Systems like ChatGPT or Midjourney are mostly text or image experts. What happens when you combine these skills? Researchers at Microsoft are testing this with Kosmos-1, a model that combines image and text.
Multimodal AI models could develop a better understanding of the world by learning from different data sources, some researchers believe. They can combine knowledge from different modalities to solve tasks such as describing images in natural language.
"Being a basic part of intelligence, multimodal perception is a necessity to achieve artificial general intelligence, in terms of knowledge acquisition and grounding to the real world," writes the Microsoft research team. It presents Kosmos-1, a multimodal large language model (MLLM).
In addition to language and multimodal perception, a possible artificial general intelligence (AGI) would also need the ability to model the world and act, they say.
Kosmos-1 knows about language and images
Microsoft trained Kosmos-1 with partially related image and language data, such as word-image pairs. In addition, the team used large amounts of Internet text, as is common with large language models.
As a result, the model can understand images and text, including describing images in natural language, recognizing text on images, writing captions for images, and answering questions about images. Kosmos-1 can perform these tasks on direct request or, similar to ChatGPT, in a dialog situation.
Because it has the same text capabilities as large language models, it can also use methods such as chain-of-thought prompting to produce better results.
On a visual IQ test, KOSMOS-1 performed about five to nine percent better than chance, which the research team believes shows that KOSMOS-1 can perceive abstract conceptual patterns in a nonverbal context by combining nonverbal reasoning with the perception of linguistic patterns. However, there is still a large performance gap with the average adult level.
The ability of multimodal models to represent implicit connections between different concepts has already been demonstrated in the OpenAI study of CLIP neurons.
Multimodal AI as a possible next step in AI development
Microsoft's approach is not new; the German company Aleph Alpha presented MAGMA, a combined image language model, and M-Vader, a method for multimodal prompting. Google presented the "Future of Google Search" in the spring of 2021 with MUM, which enables multimodal queries and provides more contextual knowledge.

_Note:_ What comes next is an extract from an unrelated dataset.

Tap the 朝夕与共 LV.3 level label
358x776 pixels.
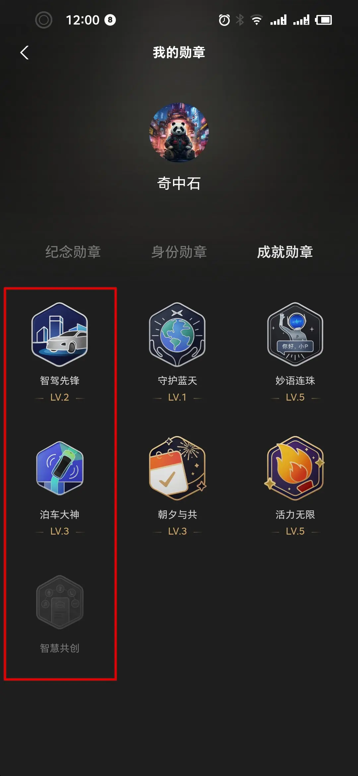[x=177, y=531]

Deepmind's Flamingo, which also combines language and image processing, goes in a similar direction. The Microsoft research team also used Flamingo to benchmark Kosmos-1's performance in tests such as image captioning and answering questions about image content. The Microsoft model performed as well as, and in some cases slightly better than, Kosmos-1.
The researchers also trained a language model (LLM) on the same text data as Kosmos-1 and had the two models compete in language-only tasks.

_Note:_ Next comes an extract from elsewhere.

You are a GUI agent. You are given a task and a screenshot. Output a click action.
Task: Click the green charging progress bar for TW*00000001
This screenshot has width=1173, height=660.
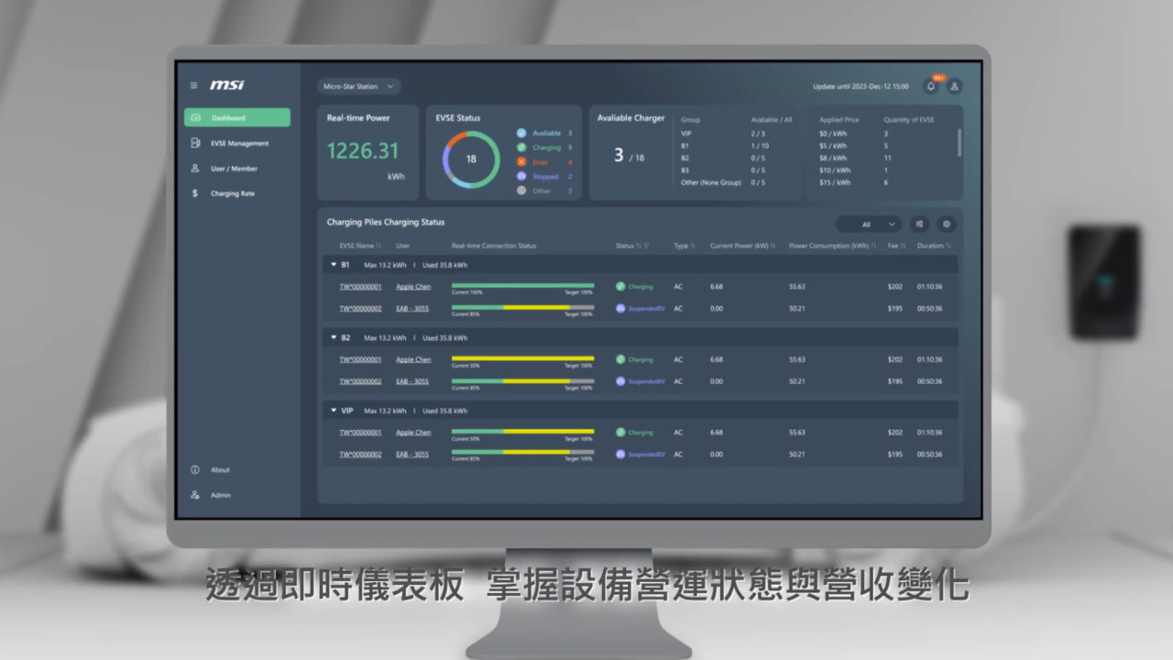point(522,283)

Here the two models tied in most cases, with Kosmos-1 performing significantly better on visual reasoning tasks that require an understanding of the properties of everyday real-world objects such as color, size, and shape, the team says.
The reason for KOSMOS-1’s superior performance is that it has modality transferability, which enables the model to transfer visual knowledge to language tasks. On the contrary, LLM has to rely on textual knowledge and clues to answer visual commonsense questions, which limits its ability to reason about object properties.
From the paper
Multimodal large language models combine the best of both worlds, the researchers write: In-context learning and the ability to follow natural language instructions from large language models, and "perception is aligned with language models by training on multimodal corpora."
The results of Kosmos-1 are "promising" across a wide range of language and multimodal tasks, they say. Multimodal models would offer new capabilities and opportunities compared to large language models.
Kosmos-1 has 1.6 billion parameters, which is tiny compared to today's large language models. The team would like to scale up Kosmos-1 to include more modalities, such as speech, in model training. A larger model with more modalities could then overcome many of the current limitations, the researchers write.